----- Passage

Events like world expositions, sporting championships and arts festivals boost tourism, grow trade, create jobs and raise the profile of places. They can also encourage foreign investment and galvanise commitment to policy priorities or accelerate long-term infrastructure investments.
As such, global events are significant occurrences that affect multiple cultures and countries, influencing international relations, economic systems, demographic trends and cultural exchanges. They can be triggered by a range of occurrences from natural disasters to political crises to pandemics, often creating ripple effects that stretch far beyond their initial impacts.
In geographies, a focus on global events is an important way of studying the process of globalisation itself as well as its impact upon different societies and economies. It enables us to recognise the broader impacts of global events as well as understand how these impacts are distributed across space, time and culture, giving rise to the idea that while there is veracity in the statement ‘globalisation impacts all places’, the severity of this effect is uneven.
This is illustrated in the case of natural disasters such as the Laki eruption of 1783. Although it created an atmospheric haze and dry sulphurous fog that reduced visibility, affecting travel in Europe and a significant proportion of the Arctic region, the majority of places were unaffected by Laki. This reveals the limitations of viewing natural disasters as global events which, through globalisation, impact ‘all places’ equally – rather, they are more accurately seen as localised events that impact certain ‘places’ differently to others.

----------

Using the information:
1. In the passage on global events, why is the Laki eruption of 1783 said to be more accurately seen as a localized event than as one that affected all places equally?
2. Return the passage on global events between "As such, global" and "effect is uneven.", inclusive.

----- Entries shown

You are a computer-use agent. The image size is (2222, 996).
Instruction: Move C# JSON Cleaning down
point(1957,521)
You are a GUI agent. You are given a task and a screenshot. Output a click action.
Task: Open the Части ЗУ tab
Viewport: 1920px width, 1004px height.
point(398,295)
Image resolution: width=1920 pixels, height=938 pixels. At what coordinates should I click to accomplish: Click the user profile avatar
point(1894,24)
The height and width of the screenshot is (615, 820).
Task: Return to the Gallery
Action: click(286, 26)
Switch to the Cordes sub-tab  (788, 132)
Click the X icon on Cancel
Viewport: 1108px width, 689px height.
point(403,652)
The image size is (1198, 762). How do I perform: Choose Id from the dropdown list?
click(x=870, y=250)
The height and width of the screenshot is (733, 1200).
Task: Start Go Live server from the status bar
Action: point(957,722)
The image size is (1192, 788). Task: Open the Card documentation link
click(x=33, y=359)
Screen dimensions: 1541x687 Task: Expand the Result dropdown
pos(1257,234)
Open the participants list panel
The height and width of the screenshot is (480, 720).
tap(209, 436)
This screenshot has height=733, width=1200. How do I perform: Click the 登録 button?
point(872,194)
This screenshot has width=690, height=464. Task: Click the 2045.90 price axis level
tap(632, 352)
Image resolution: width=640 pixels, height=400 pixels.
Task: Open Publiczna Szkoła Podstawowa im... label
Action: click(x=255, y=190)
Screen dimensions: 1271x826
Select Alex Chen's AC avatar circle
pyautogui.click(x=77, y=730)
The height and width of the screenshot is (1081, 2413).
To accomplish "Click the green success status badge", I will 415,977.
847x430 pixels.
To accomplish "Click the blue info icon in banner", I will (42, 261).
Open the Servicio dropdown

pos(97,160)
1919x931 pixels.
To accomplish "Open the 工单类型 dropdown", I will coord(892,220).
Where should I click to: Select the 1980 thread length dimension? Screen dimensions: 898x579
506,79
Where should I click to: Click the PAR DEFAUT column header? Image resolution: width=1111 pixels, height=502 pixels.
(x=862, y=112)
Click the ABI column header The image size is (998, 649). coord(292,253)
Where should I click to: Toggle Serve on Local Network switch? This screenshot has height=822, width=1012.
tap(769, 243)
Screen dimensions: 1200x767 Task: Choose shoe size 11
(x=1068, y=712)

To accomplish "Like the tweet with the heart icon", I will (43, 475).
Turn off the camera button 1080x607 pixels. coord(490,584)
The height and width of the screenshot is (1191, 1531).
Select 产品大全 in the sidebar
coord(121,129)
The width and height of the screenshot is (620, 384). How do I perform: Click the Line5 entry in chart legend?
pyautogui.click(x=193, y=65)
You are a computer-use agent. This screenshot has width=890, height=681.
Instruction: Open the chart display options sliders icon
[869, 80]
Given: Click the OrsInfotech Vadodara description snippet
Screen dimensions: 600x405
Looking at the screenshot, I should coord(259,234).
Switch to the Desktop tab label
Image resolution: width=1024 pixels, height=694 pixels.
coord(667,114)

----------

List of solutions:
1. Laki's haze and dry fog reduced visibility and affected travel in Europe and a significant proportion of the Arctic, yet most places were unaffected. This shows that natural disasters impact certain places differently from others rather than affecting all places equally through globalization.

2.
As such, global events are significant occurrences that affect multiple cultures and countries, influencing international relations, economic systems, demographic trends and cultural exchanges. They can be triggered by a range of occurrences from natural disasters to political crises to pandemics, often creating ripple effects that stretch far beyond their initial impacts.
In geographies, a focus on global events is an important way of studying the process of globalisation itself as well as its impact upon different societies and economies. It enables us to recognise the broader impacts of global events as well as understand how these impacts are distributed across space, time and culture, giving rise to the idea that while there is veracity in the statement ‘globalisation impacts all places’, the severity of this effect is uneven.